WHAT YOU WILL DO:
1. According to the article on uranium prices, how much yellowcake uranium does the Sprott Physical Uranium Trust hold?
2. From the uranium price article, print the passage between "The price of" and "physical metal says.", inclusive.
3. Carry on the uranium price article from its final sentence.

The price of uranium will hit triple-digits for the first time since 2007 as nations weaning off oil and seeking energy security deplete nuclear fuel supplies, the world’s largest investment fund in the physical metal says.
The spot price for uranium should rise from US$79 per lb. this week to US$100 or more per lb. within a year to 18 months, John Ciampaglia, CEO of of Sprott Asset Management, which runs the Sprott Physical Uranium Trust (TSX:U.U for US$; U.UN for C$), said by phone on Monday. The trust holds 62 million lb. of yellowcake uranium valued at US$4.9 billion.
Global yellowcake supply might reach 145 million lb. this year or next, Ciampaglia said, citing the World Nuclear Association. But annual demand is already at 180 million lb. and the industry group expects it to nearly double to 300 million lb. by 2040. Some 60 nuclear plants are under construction globally and more are planned. Countries like Germany and Japan that considered phasing them out are reversing course.

DATA EXTRACT:
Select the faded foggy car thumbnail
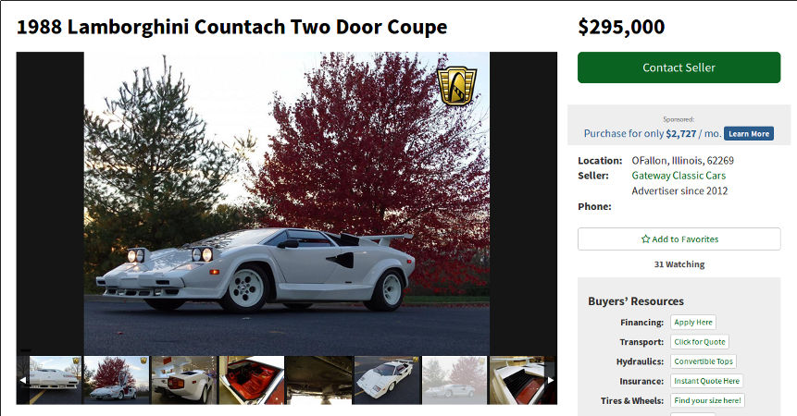The height and width of the screenshot is (416, 797). [x=454, y=380]
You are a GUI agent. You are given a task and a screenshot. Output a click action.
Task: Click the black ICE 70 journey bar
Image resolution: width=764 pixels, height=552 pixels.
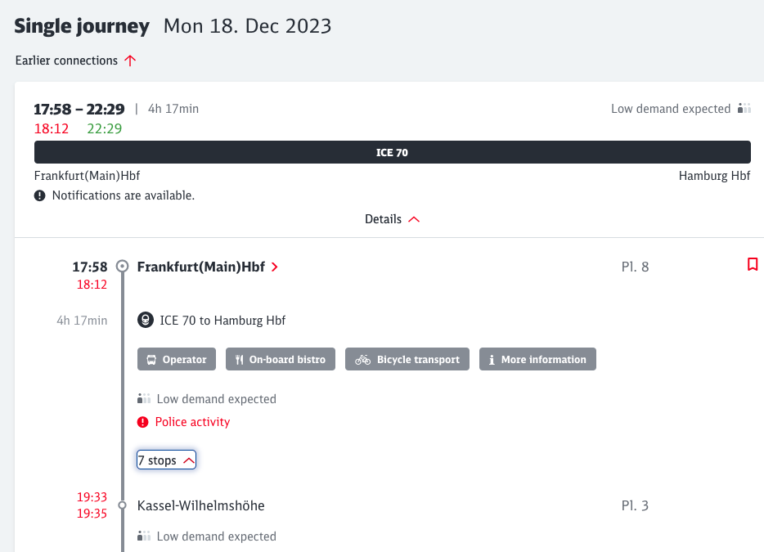click(x=392, y=152)
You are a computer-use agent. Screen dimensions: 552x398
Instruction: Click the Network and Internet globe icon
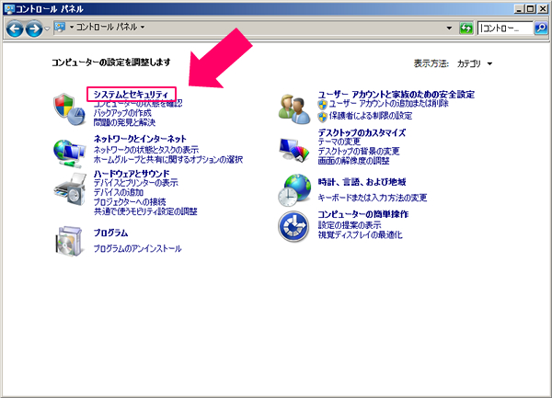(68, 149)
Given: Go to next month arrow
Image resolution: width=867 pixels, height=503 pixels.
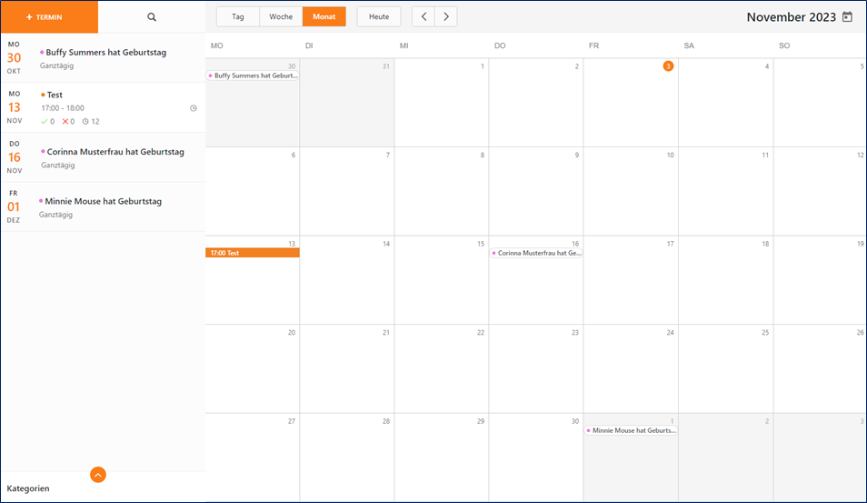Looking at the screenshot, I should click(x=446, y=16).
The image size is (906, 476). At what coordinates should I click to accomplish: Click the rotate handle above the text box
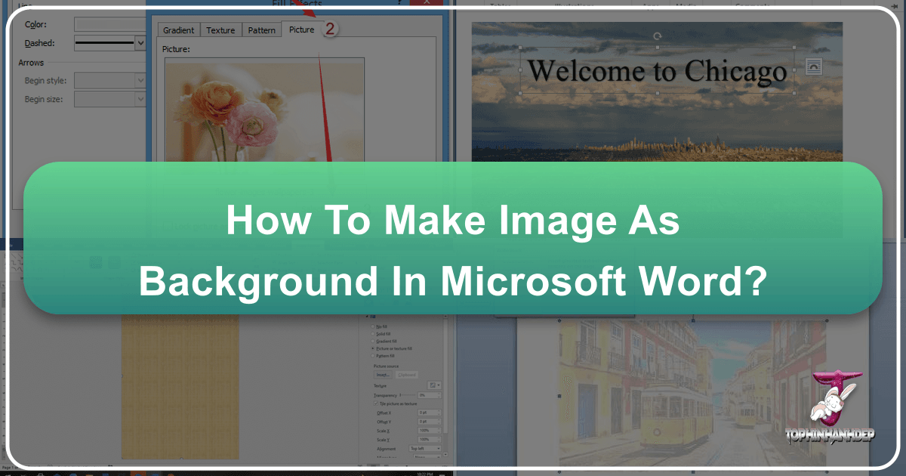point(658,36)
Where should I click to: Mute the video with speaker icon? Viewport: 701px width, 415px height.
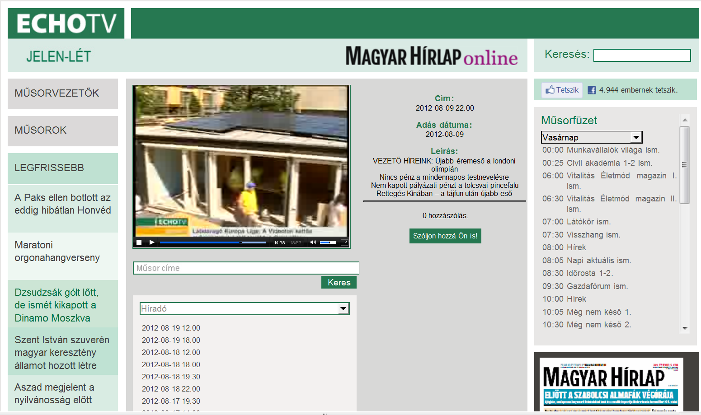(313, 242)
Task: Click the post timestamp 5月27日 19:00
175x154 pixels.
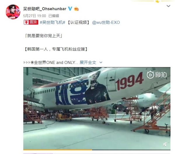Action: point(34,16)
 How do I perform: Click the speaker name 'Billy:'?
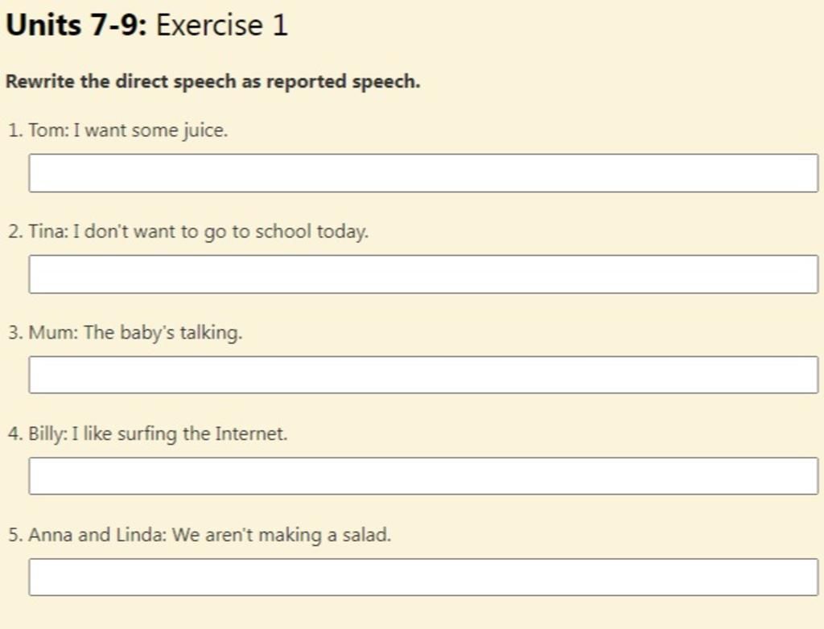(x=47, y=434)
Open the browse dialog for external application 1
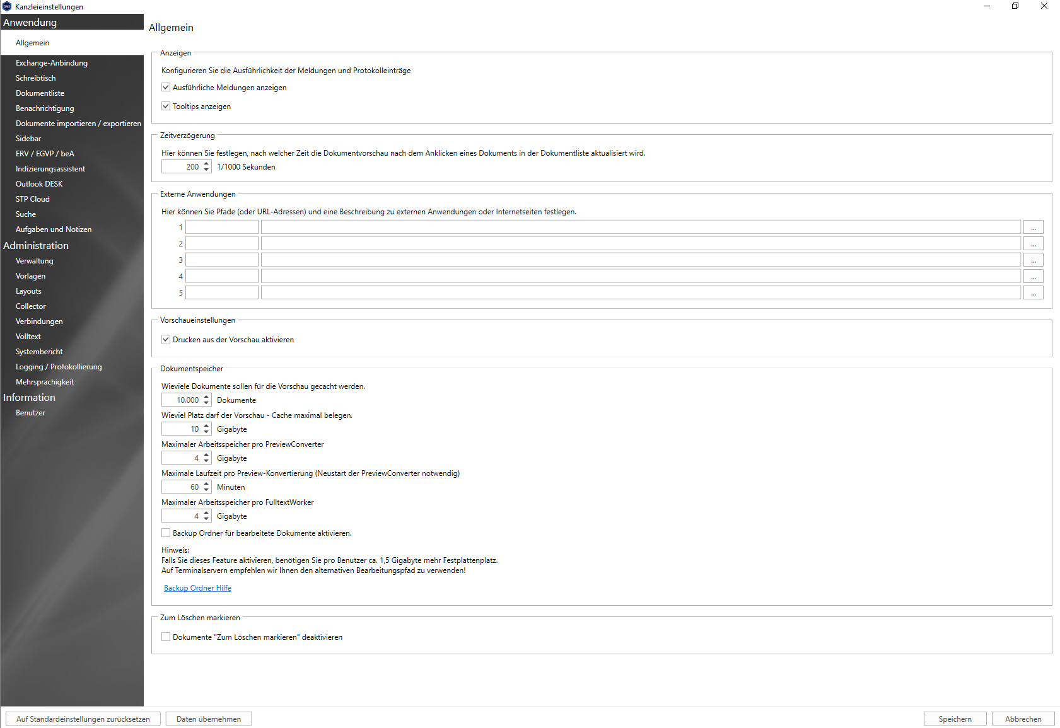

RESULTS:
1. 62 million lb., valued at US$4.9 billion.

2.
The price of uranium will hit triple-digits for the first time since 2007 as nations weaning off oil and seeking energy security deplete nuclear fuel supplies, the world’s largest investment fund in the physical metal says.

3.
“You've got an industry that's scrambling to meet the supply requirement that's forming and the market today is already out of balance,” Ciampaglia said in Toronto where he’s based. “Around 2030, there's a very large supply deficit that that could play out and that's why the price of uranium is obviously starting to move.”
The price of yellowcake, also known as uranium oxide or U3O8, has increased more than 50% this year. The green energy transition is gathering pace as governments from California to Europe ease aversion to nuclear power more than a decade after the Fukushima disaster. They also want reliable and independent backups to wind and solar energy grids after the war in Ukraine showed the pitfall of relying on Russian natural gas.